Prenatal screening halves CF births: data from large screening program.(News)

LOS ANGELES -- The nation's largest prenatal cystic fibrosis screening program identified 2,003 carriers of CF gene mutations in its first 4 years and resulted in the births of half the expected number of babies with the disease.

The program is operated by Kaiser Permanente of Northern California, a 3-million member health maintenance organization. Its guidelines call for screening the DNA of any willing pregnant woman who describes herself or her partner as having white ancestry, using a panel of 37 common or relatively common cystic fibrosis mutations. Patients with positive results are offered genetic counseling and CF screening of their partners. Prenatal diagnosis is then made available to couples found to be at high risk of carrying a fetus with CF, Dr.
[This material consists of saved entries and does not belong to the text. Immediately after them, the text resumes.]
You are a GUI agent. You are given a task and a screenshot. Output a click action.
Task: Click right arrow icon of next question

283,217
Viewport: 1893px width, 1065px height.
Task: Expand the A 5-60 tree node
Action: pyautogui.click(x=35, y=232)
David R. Witt said at the annual meeting of the American Society of Human Genetics.

In all, 56,000 prospective parents have been screened and 2,003 carriers found, for a carrier identification rate of 1 in 28, said Dr. Witt, who is a medical geneticist and the director of the CF prenatal screening program based in San Jose, Calif.

The program has followed 71 pregnancies in 57 identified high-risk couples in which both partners were found to be CF carriers. The most commonly identified mutation combination was [DELTA]F508 in both parents.

A few of those pregnancies ended in natural miscariages. In others, prenatal diagnosis determined that the fetus was merely a carrier of the mutation or had no mutation.

But in nine cases, prenatal testing predicted severe CF, and the parents opted in all cases to terminate the pregnancies.

Two more pregnancies were terminated when parents learned that the fetus was a compound heterozygote for one severe and one mild mutation and was predicted to have mild CF or to be unaffected, he said.